Magistrado ResponsávelPATRÍCIA MANUEL PIRES
Data da Resolução10 de Março de 2022
EmissorTribunal Central Administrativo Sul

I-RELATÓRIO B…, SA (doravante B…, ou Recorrente), e o DIGNO REPRESENTANTE DA FAZENDA PÚBLICA (doravante DRFP ou Recorrente), interpuseram recurso da sentença proferida pelo Tribunal Tributário de Lisboa, a qual julgou parcialmente procedente a impugnação deduzida contra a liquidação de Imposto sobre o Rendimento das Pessoas Coletivas (IRC), respeitante ao exercício de 1998, no valor de €324.651,64.

*** A Recorrente B… termina as suas alegações de recurso formulando as seguintes conclusões: “ A. O presente recurso vem interposto da sentença proferida pelo Tribunal Tributário de Lisboa que julgou parcialmente improcedente a impugnação apresentada contra a liquidação adicional de IRC, derrama e juros compensatórios relativa ao exercício de 1998, no montante global de €324.651,64.

B. O Recorrente considera que a sentença recorrida padece de erro de julgamento, discordando do enquadramento jurídico resultante da valoração que dos factos provados foi efectuada e, bem assim, da decisão perfilhada pelo Tribunal a quo.

C. O Relatório Final da Inspecção Tributária não contém os elementos necessários previstos no artigo 62.° do RCPIT, omitindo a menção às datas do início e fim dos actos de inspecção, como lhe é imposto expressamente pelo artigo 62.º, n.º 2, alínea c) do RCPIT e falhando em proceder igualmente à descrição dos motivos que deram origem ao procedimento de inspecção, limitando-se a indicar o número da Nota de Serviço que supostamente a motivou.
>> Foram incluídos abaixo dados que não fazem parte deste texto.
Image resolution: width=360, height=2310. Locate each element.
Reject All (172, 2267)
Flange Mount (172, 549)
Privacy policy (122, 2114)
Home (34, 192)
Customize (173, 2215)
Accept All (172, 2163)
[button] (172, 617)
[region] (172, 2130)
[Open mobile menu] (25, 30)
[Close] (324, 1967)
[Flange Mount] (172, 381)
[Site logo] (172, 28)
D. A AT não justificou, em momento algum do procedimento de inspecção ou ao longo do presente processo, os seus juízos sobre a dedutibilidade dos juros suportados pela Recorrente ou os fundamentos em que se baseou para acrescer ao lucro tributável declarado em 1998 “juros eventuais” devidos, designadamente, com que bases factual e jurídica seria admissível realizar semelhante correcção.
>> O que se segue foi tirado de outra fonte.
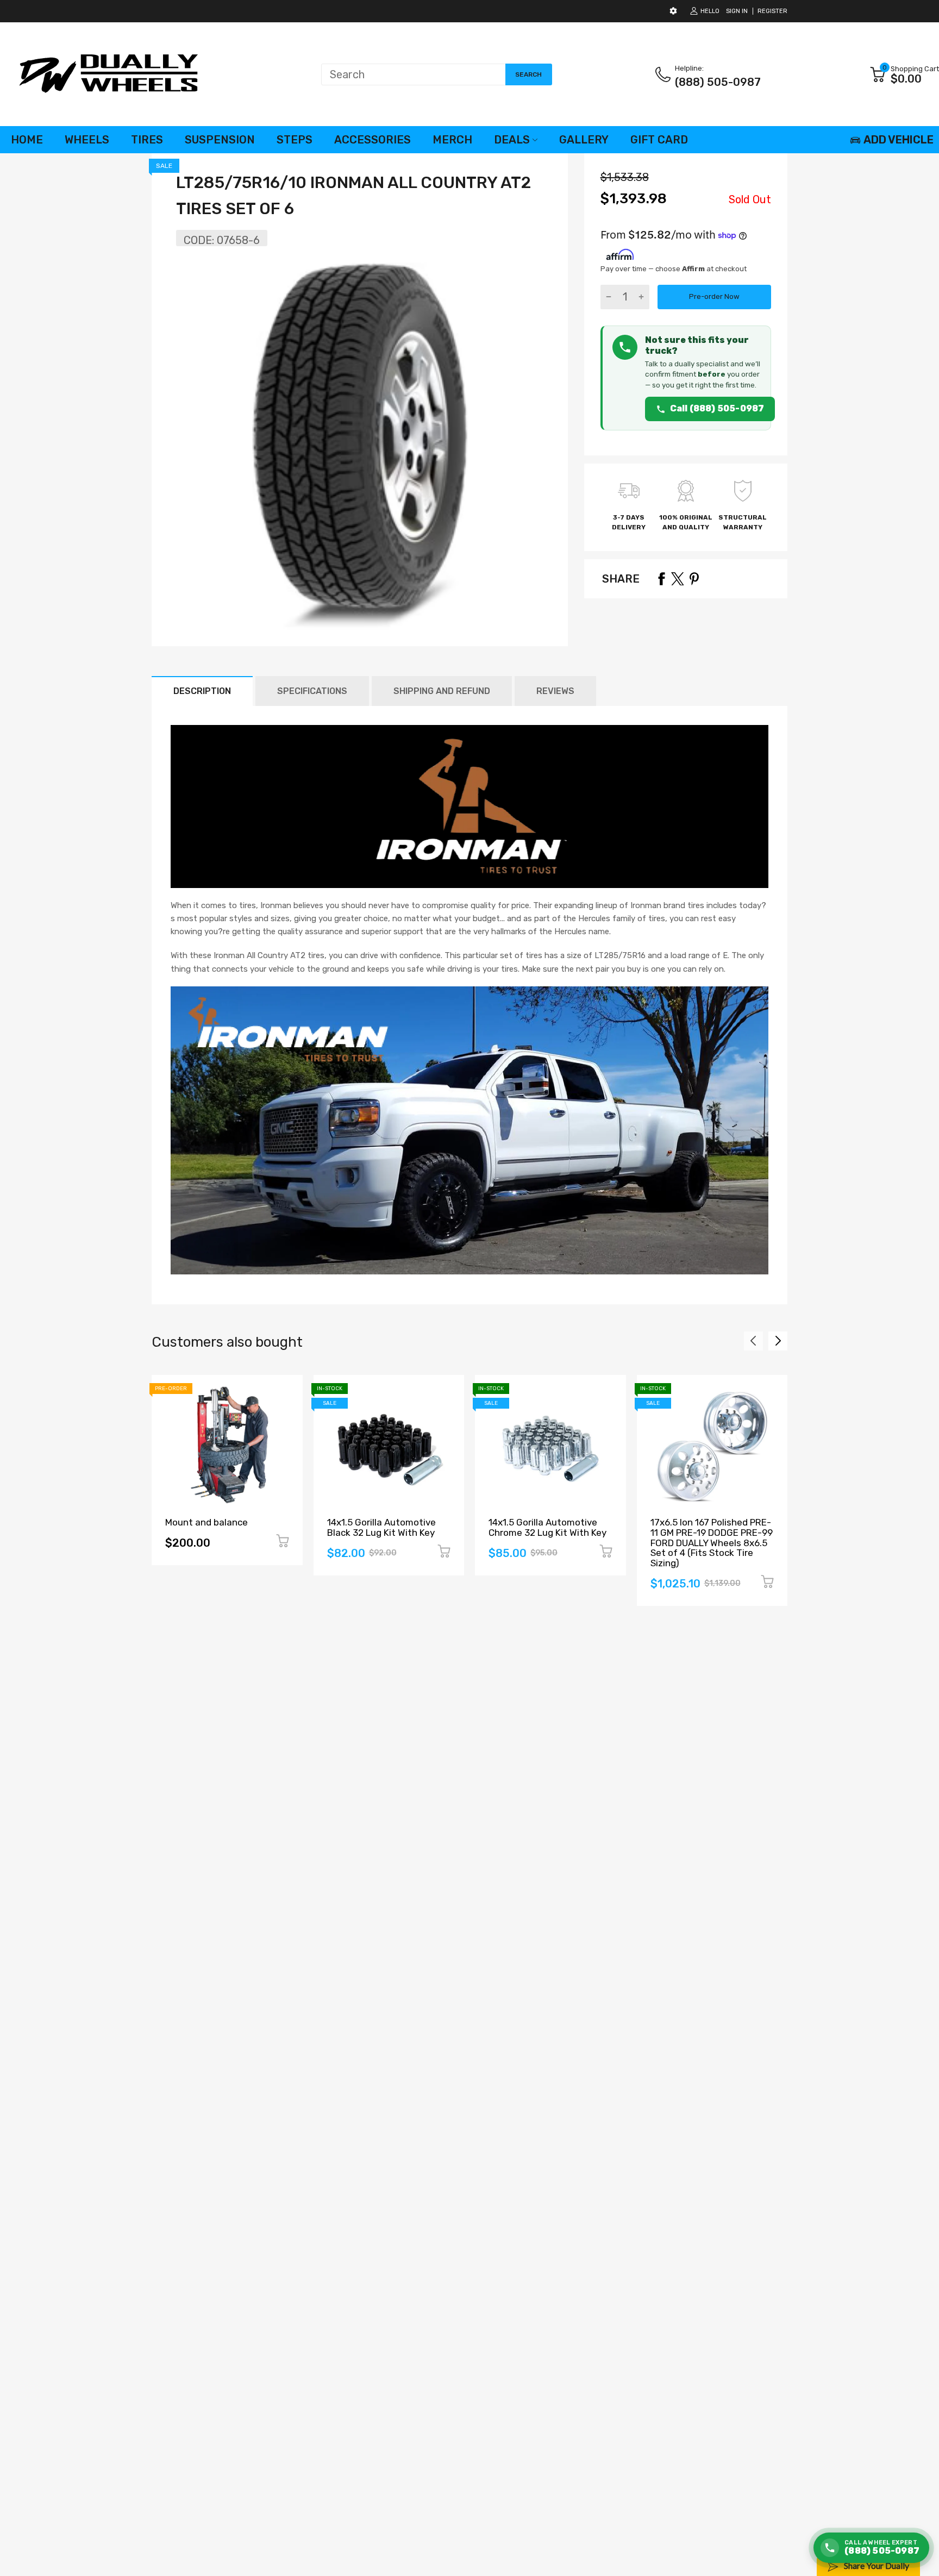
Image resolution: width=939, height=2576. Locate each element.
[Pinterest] (693, 578)
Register (772, 11)
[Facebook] (661, 578)
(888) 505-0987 (718, 82)
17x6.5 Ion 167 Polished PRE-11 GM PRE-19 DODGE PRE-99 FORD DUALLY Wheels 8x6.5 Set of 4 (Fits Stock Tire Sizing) (711, 1542)
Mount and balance (206, 1522)
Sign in (737, 11)
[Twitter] (677, 578)
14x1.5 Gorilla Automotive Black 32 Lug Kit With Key (381, 1527)
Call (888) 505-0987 (717, 408)
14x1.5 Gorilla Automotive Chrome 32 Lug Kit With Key (547, 1527)
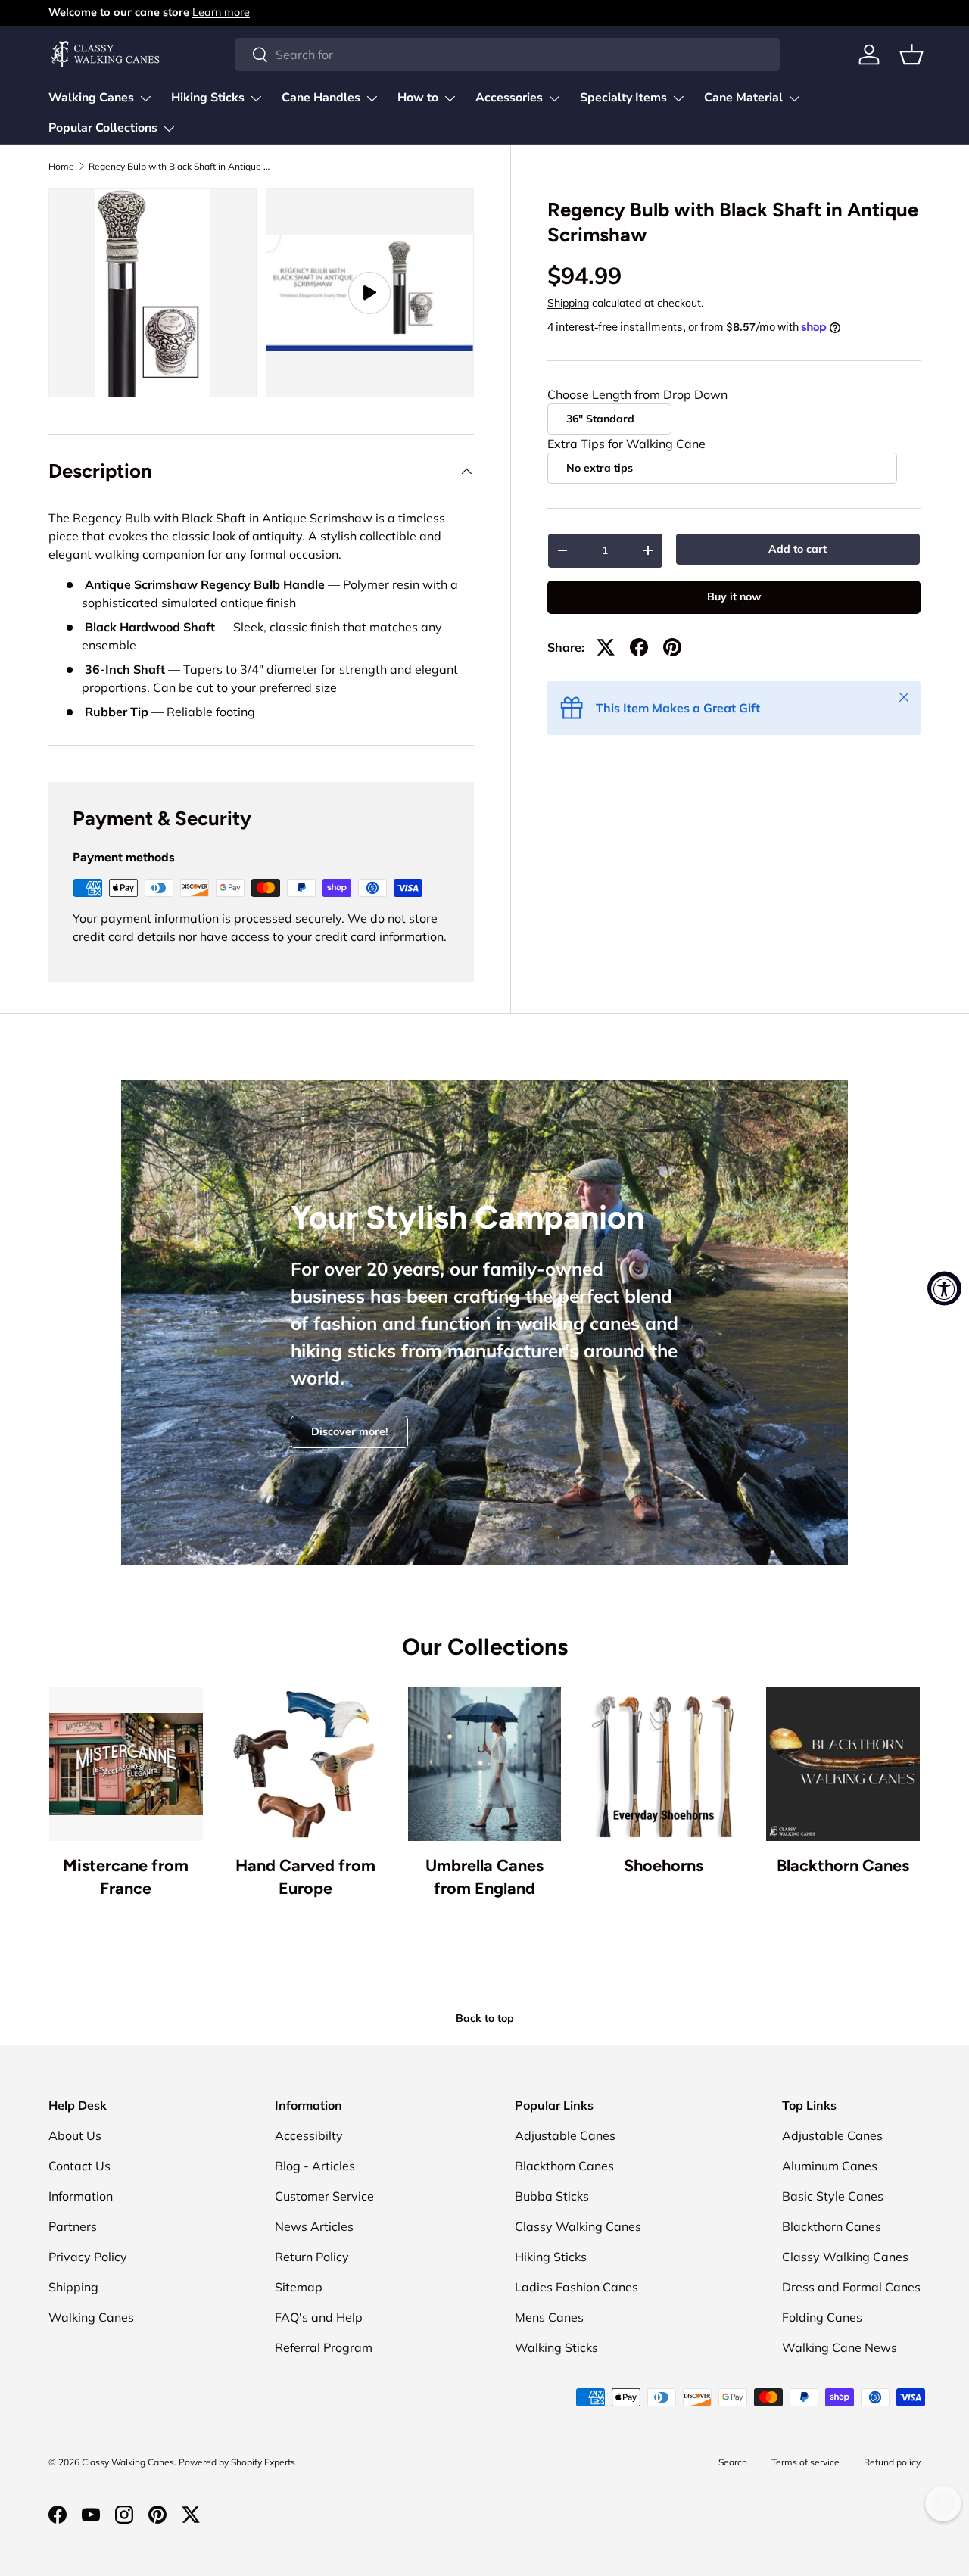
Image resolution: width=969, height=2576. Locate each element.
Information (80, 2196)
E. Carecendo a notificação das conclusões resultante da inspecção tributária de fundamentação factual suficiente, clara e expressa, os actos tributários que a incorporaram igualmente se encontram não fundamentados, pelo que violaram o disposto nos artigos 268.°, n.° 3 da CRP e 77.“ da LGT.
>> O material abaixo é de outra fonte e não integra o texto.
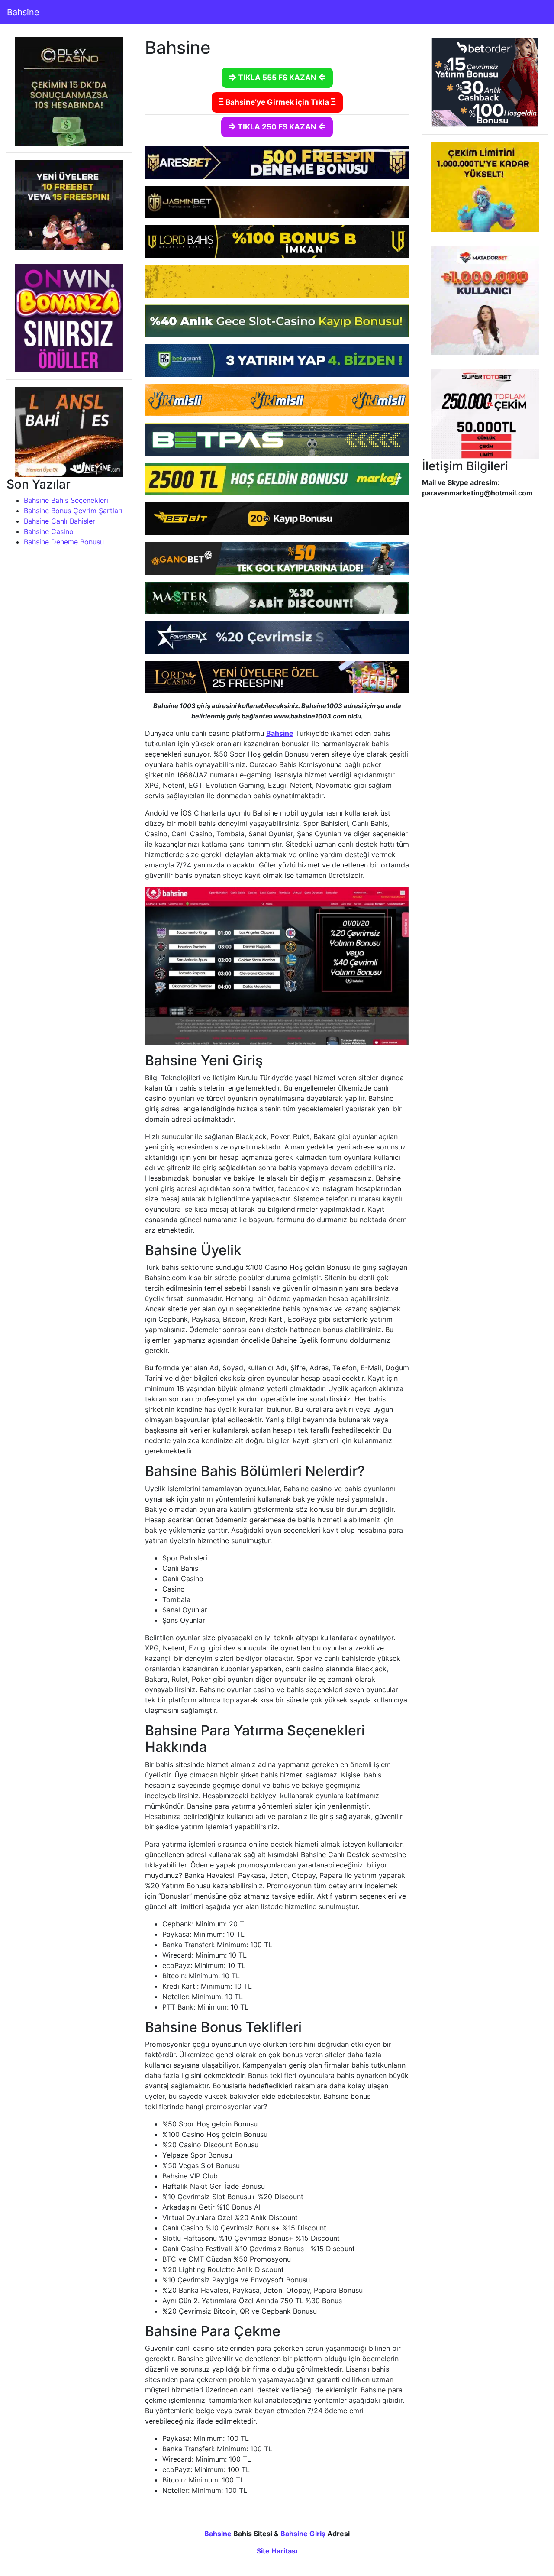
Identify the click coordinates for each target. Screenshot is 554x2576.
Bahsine (23, 12)
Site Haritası (277, 2551)
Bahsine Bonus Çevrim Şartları (73, 510)
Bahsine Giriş (302, 2533)
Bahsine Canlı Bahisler (59, 521)
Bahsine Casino (49, 531)
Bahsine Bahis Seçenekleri (66, 500)
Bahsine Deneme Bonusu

F. Da matéria assente na sentença recorrida resulta provado que: a) «[d]urante o ano de 1998, a Recorrente adquiriu o capital social das empresas «F… e E…», tendo adquirido também, em simultâneo, os saldos de dívidas que aquelas empresas tinham registado para com o anterior detentor dos respectivos capitais sociais» - cfr. ponto 11 dos factos dados como provados (sublinhado da Recorrente, cit.); b) «[o]s saldos referidos no ponto anterior consubstanciavam empréstimos accionistas, e se deviam a razões comerciais decorrentes da maior dificuldade de recurso daquelas sociedades – F… e E… - ao crédito externo, pelo que consubstanciaram um acto de boa gestão de tesouraria» - cfr. ponto 12 dos factos dados como provados (cit.).

G. Foi considerado provado pelo Tribunal a quo que a ora Recorrente não efectuou quaisquer empréstimos às suas participadas no exercício de 1998. pelo que os empréstimos contraídos pela Recorrente em 1998 não podem ter servido a finalidade de as financiar.

H. À luz dos factos que deu como provados não podia o Tribunal a quo decidir, como fez, em evidente oposição com eles, aplicando jurisprudência do STA que pressupõe que a Recorrente recorreu ao crédito externo com vista ao financiamento, a custo zero, das suas participadas.

I. Extraindo dos factos considerados provados conclusões opostas ao que deles resulta, o Tribunal a quo incorre inevitavelmente em erro de julgamento, devendo a sentença recorrida ser revogada e o acto de liquidação adicional em crise, na parte recorrida, ser consequentemente anulado.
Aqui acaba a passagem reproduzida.